Tu es à la fois actrice et réalisatrice. Faire sa place comme cinéaste, quand on est une femme, est-ce un combat difficile? Le cinéma, ça semble être la chasse gardée des hommes...

Oh oui! C'est un boys' club! Quand je pense à Jane Campion ou à Andrea Arnold, ce sont des femmes qui ont été acceptées dans le boys' club. «Vous avez fait vos preuves. Vous avez le droit d'être à notre niveau, dans notre cercle intime.» Il va y avoir de plus en plus de femmes. Ils sont bien obligés de les accepter! Même les festivals sentent de la pression par rapport à ça. Tant mieux! Il y a eu un visionnement de mon film pour les gens de Téléfilm Canada, de la SODEC, etc. À trois reprises, il y a des hommes qui ont émis des commentaires sur mon film et toutes les femmes se sont liguées contre eux en disant qu'elles trouvaient ça important qu'on garde ces séquences. Je pense que c'est ça, le problème. S'il y avait plus de femmes dans les comités de sélection, notamment des festivals, il y aurait plus de films de femmes. S'il y avait une parité là, il y aurait une autre sensibilité. Les femmes lisent le monde un peu différemment des hommes, quand même.

Il faut qu'il y ait une pluralité de points de vue. Même si un sujet est universel, parfois, il y a un aspect qui va résonner davantage auprès d'un homme ou d'une femme...

Ça ne veut pas dire qu'on fait des films de femmes! Je me suis fait dire par quelqu'un: «Tu as des chances d'être à Cannes, cette année, parce que ton film est super et que tu es une femme.» Je comprends ce qu'il a voulu me dire. Stratégiquement, il a raison. Mais c'est comme si on disait que Spike Lee avait été sélectionné parce qu'il est noir. Ça discrédite un peu mon film. C'est dire que même s'il est moins bon qu'un film d'homme, il va être choisi parce que je suis une femme. J'espère bien que si mon film se retrouve dans un festival, ce sera parce que j'ai la capacité d'y être. Pas parce que je suis une femme. Si j'y suis, ce sera parce que mon film est meilleur que celui réalisé par un homme. Pour que mon film soit sélectionné dans un festival, il faut que je sois 200 fois meilleure qu'un gars! On me fait moins confiance parce que je suis une femme. Tu me parlais du combat pour faire sa place. Tant que t'es une jeune cinéaste sans expérience, les gars sont très gentils avec toi...

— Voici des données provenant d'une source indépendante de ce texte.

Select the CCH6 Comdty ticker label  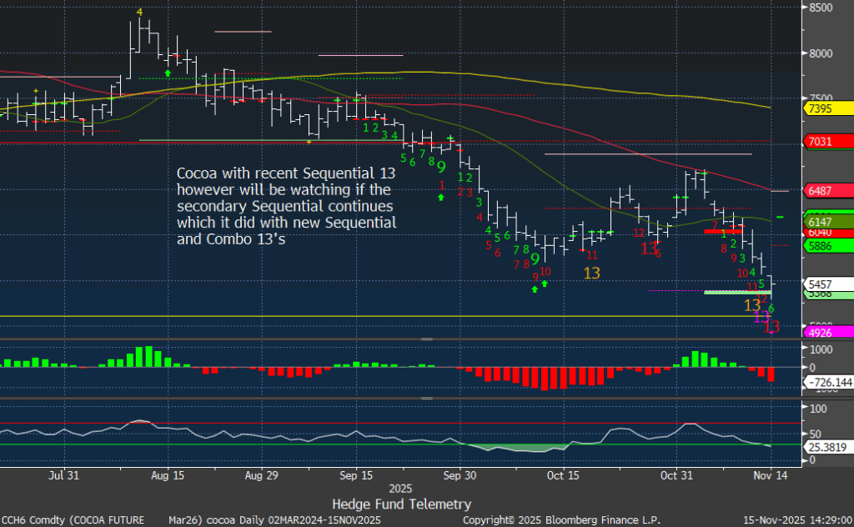pos(33,518)
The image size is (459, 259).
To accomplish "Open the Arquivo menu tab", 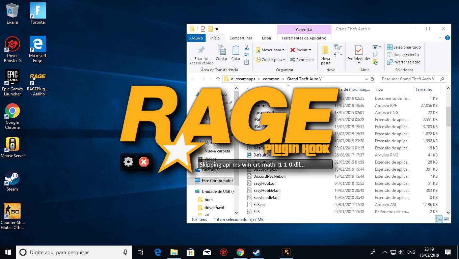I will (196, 38).
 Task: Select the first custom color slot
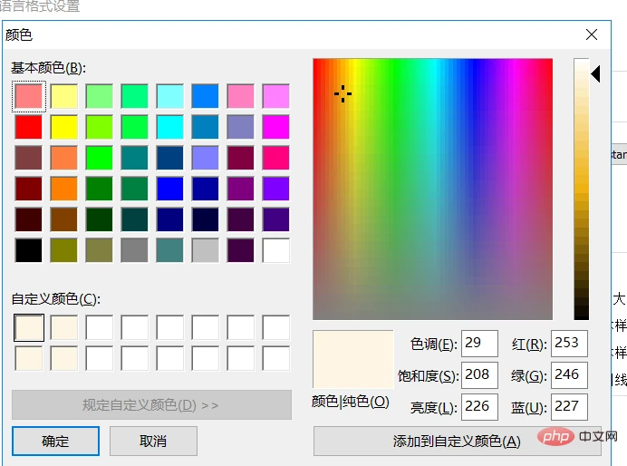[28, 327]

Parce que tu n'es pas menaçante...

Exact. Mais si tu fais ta place au soleil, là, c'est plus compliqué. On dit souvent que les actrices se haïssent entre elles. Moi, je n'ai jamais vu autant de solidarité qu'entre les actrices. Et je n'ai jamais vu autant de non-solidarité qu'entre les cinéastes. On dirait une cour d'école de bébés lala. Tout le monde parle dans le dos de tout le monde. Le seul que je connais qui n'a pas le temps de faire ça, c'est Xavier [Dolan]! Il y a un cinéaste qui est venu me dire que si j'avais eu du financement à la SODEC, c'est parce que j'étais connue, que je faisais du cinéma populaire et que j'étais une femme. Il m'a aussi dit qu'il était un homme blanc dans la quarantaine qui faisait du cinéma d'auteur austère, et qu'ils étaient trop nombreux comme lui aux yeux de la SODEC.

L'homme blanc dans la quarantaine qui se plaint de la perte de ses privilèges m'exaspère énormément...

La chose la plus difficile comme cinéaste, après avoir écrit un bon scénario, c'est d'être une femme. On ne te fait pas confiance. J'arrive sur un plateau et je sais que les techniciens doutent de moi. C'est normal pour tous les jeunes cinéastes, mais c'est encore plus marqué pour les femmes. Ce qu'il est important de retenir - et si j'ai une fille, c'est ce que je vais lui apprendre -, c'est que ce n'est pas grave de ne pas se faire aimer. Le plus dramatique pour les femmes, c'est la peur de déplaire. C'est ce qui fait qu'on a de la difficulté à prendre notre place dans des domaines de pouvoir. La réalisation, au cinéma, c'est une position de pouvoir. Tu diriges une équipe. Il faut arriver à ne pas avoir peur de déplaire avec nos décisions, pour faire notre place. Ce n'est pas facile, mais c'est nécessaire.